▶ **SEITE**
Zunftgasse

Totengässchen

Auf dem Bild: die erste Zunftmeisterin, Claudia Nägele
Zeitgemäße Zunftregeln: Bei der mehr als 500 Jahre alten Reb- und Ackerbauzunft kann heutzutage auch eine Frau Zunftmeister werde. Auf dem Bild: die erste Zunftmeisterin, Claudia Nägele, (vorne rechts) bei der Überführung der Zunftlade zu ihrem Nachfolger. Foto: Ulrike Hiller (2017)

Webergasse -Totengässle - Zunftgasse

Natürlich hatte eine mittelalterliche Stadt wie Ettenheim Zünfte. Und da es eine Ackerbürgerstadt war, spielte sicher die „Baurslüt und Reblüt Zunft“ eine besondere Rolle. Sie wird auf einer Urkunde 1503 erstmals erwähnt und gilt damit als älteste Zunft Ettenheims. Nicht nur das, sie besteht als einzige bis heute weiter und feiert alle drei Jahre ihren Zunfttag und zwar am ersten Montag im Januar nach dem Namenstag des Zunftheiligen Sebastian.
Bei so einer langen Tradition des Zunftwesens könnte man meinen, die Gasse trage den Namen schon ebenso lange. Stimmt aber nicht. Noch heute ist im Volksmund die Bezeichnung „Dodegässli“ gebräuchlich. Totengässle, weil durch diese Gasse die Ettenheimweilerer ihre Verstorbenen zur Kirche brachten. Aber auch die Ettenheimer bevorzugten diesen Weg für ihre Leichenzüge, weil er etwas weniger steil ist als die Kirchstraße. Dazu muss man wissen, dass bis in die 1950er Jahre die Toten zu Hause aufgebahrt und in feierlichem Zug im pferdebespannten Leichenwagen zu Kirche und Friedhof überführt wurden.

▶ **AUFGABEN**
1. Schreiben Sie aus dem Text über die Zunftgasse den Abschnitt von „Totengässchen“ bis „Ulrike Hiller (2017)“ wortgetreu ab.
2. Führen Sie den Text über die Ettenheimer Zunftgasse im Anschluss an seinen letzten Satz weiter.

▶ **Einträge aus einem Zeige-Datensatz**
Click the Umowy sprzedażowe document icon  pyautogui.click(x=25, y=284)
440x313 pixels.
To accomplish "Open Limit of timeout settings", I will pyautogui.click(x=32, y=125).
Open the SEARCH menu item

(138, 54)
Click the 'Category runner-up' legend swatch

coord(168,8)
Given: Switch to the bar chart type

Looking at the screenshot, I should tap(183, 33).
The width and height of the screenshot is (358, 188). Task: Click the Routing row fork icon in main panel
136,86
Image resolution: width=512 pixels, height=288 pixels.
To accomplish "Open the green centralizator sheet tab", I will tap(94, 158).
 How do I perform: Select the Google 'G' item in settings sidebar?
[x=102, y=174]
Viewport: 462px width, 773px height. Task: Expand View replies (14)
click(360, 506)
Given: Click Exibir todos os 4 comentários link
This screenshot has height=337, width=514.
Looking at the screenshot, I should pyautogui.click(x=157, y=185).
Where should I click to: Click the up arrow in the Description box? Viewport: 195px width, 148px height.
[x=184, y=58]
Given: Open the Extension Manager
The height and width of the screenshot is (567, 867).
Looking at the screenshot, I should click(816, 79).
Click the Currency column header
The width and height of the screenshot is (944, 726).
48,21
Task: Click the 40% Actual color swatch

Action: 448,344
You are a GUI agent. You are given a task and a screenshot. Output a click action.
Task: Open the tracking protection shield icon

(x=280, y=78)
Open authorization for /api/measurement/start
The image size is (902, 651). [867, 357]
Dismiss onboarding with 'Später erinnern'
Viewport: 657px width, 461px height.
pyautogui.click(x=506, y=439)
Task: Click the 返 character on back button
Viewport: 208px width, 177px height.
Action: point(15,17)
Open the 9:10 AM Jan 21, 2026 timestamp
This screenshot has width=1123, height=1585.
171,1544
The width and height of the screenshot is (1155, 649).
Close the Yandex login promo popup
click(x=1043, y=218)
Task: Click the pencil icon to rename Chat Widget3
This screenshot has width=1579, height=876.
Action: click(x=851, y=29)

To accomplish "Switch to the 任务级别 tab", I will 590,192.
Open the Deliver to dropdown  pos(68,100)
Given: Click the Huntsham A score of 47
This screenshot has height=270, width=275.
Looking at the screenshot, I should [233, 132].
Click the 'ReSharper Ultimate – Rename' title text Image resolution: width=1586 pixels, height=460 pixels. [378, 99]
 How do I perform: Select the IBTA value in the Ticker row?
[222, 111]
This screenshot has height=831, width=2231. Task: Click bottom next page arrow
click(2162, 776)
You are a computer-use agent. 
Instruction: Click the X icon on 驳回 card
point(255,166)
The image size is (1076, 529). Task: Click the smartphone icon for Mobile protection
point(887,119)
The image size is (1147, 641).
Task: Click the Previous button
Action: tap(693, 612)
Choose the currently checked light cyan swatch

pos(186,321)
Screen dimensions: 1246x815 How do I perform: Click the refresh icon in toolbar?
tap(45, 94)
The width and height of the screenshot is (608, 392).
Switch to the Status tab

▶ **LÖSUNGEN JE AUFGABE**
1.
Totengässchen

Auf dem Bild: die erste Zunftmeisterin, Claudia Nägele
Zeitgemäße Zunftregeln: Bei der mehr als 500 Jahre alten Reb- und Ackerbauzunft kann heutzutage auch eine Frau Zunftmeister werde. Auf dem Bild: die erste Zunftmeisterin, Claudia Nägele, (vorne rechts) bei der Überführung der Zunftlade zu ihrem Nachfolger. Foto: Ulrike Hiller (2017)

2.
Erst im Jahre 1902 wurde aus dem „Totengässle“ die „Zunftgasse“. Für die damaligen Stadtväter hat sicher eine Rolle gespielt, dass die Gasse ganz früher nach den Webern benannt war. Leineweber spielten in Ettenheim vormals eine wichtige Rolle; sie wohnten mehrheitlich in der Webergasse und waren nachweislich seit 1659 in der Leineweberzunft organisiert.
Was die Reb- und Ackerbauzunft betrifft, hätte auch aus der Ettikostraße eine Zunftgasse werden können. Dort befand sich ab 1701 deren Zunftraum (heute Elektro Schrodi). Die Reb- und Ackerbauern hatten wohl schon seit 1529 ein Zunfthaus, was aber im Dreißigjährigen Krieg beim Brand der Stadt 1637 zerstört wurde.

Quellen:

Philipp Harden-Rauch: Das Zunftwesen in Ettenheim (I) (Geroldsecker Land, Heft 12 - 1969/70 Seite 50-60, (II) Heft 13 1970/71
Thomas Dees: Ettenheim und seine Zünfte - 509 Jahre Reb- und Ackerbauzunft in Ettenheim - Zunfttag am 24. Januar 2011 in: Ettenheimer Stadtanzeiger 30.12.2010
Furtwängler, Dr. Robert: Bettelmanns Umkehr - Alte Ettenheimer Straßennamen (III) (Der Altvater, 25.5.1991)
Ulrike Hiller: Neuer Platz für die Zunftlade (Badische Zeitung vom 6.2.17)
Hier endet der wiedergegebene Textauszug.